Scott praised lawmakers earlier this month when they approved the budget as a reflection of his principles of less government and lower taxes. He has until June 1 to sign the bill. But he signaled last week that he won't be shy about finding additional savings through line-item vetoes. He hasn't said what he might veto, although at last week's state Cabinet meeting he asked questions about what impact a state plan to borrow $135 million to help fund $250 million in higher education capital projects would mean for the state's debt capacity and credit rating.
The answer, at this moment, is not much. State law would prohibit Florida from actually selling the bonds if there is not the money to pay for them, plus a 10 percent cushion — a structure that assures Wall Street ratings agencies that the state is borrowing soundly.
But Scott has identified a target-rich environment for extracting some additional savings. Republican legislative leaders loaded up the higher education facilities lists at the last minute with projects to benefit their own communities, including at least $56 million worth that then-Gov. Charlie Crist vetoed just a year ago because the projects hadn't been properly vetted by higher education leaders.
Most egregious is $26 million in additional dollars that Senate Budget Committee Chairman J.D. Alexander, R-Lake Wales, obtained for "University of South Florida Polytechnic," a largely unvetted grandiose idea to turn USF's Lakeland campus into a major four-year university campus, even though enrollment numbers there have been suspect. This potential boondoggle has always been more about creating more development opportunities for major landowners like Alexander than about legitimately expanding access to higher education.
House Speaker Dean Cannon, R-Winter Park, also loaded up, acquiring $6 million for a University of Florida medical research facility in Orlando, plus nearly $13 million more for the University of Central Florida. In fact, Alexander and Cannon secured the funds even as lawmakers failed to provide $32 million for a half-dozen other university projects that had been vetted and prioritized by the university system's Board of Governors. That process is the best way to ensure that taxpayers fund what the state's higher education system needs, not just what some lawmaker has enough clout to put into the budget for his district.

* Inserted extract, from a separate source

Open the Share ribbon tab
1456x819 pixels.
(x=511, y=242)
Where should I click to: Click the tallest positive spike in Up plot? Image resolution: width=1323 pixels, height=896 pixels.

Scott promised when he came to Tallahassee that things would be different. Now's his chance to make good on that promise in a beneficial way. The fact is, Florida may soon have to grapple with how it will pay to maintain state college and university buildings or build new ones. The utility and telecommunication taxes that pay for the so-called Public Education Capital Outlay program have been growing far more slowly in this recession. The best place to start with reform, however, is putting a halt to building those facilities that weren't on the higher education system's priority list this year.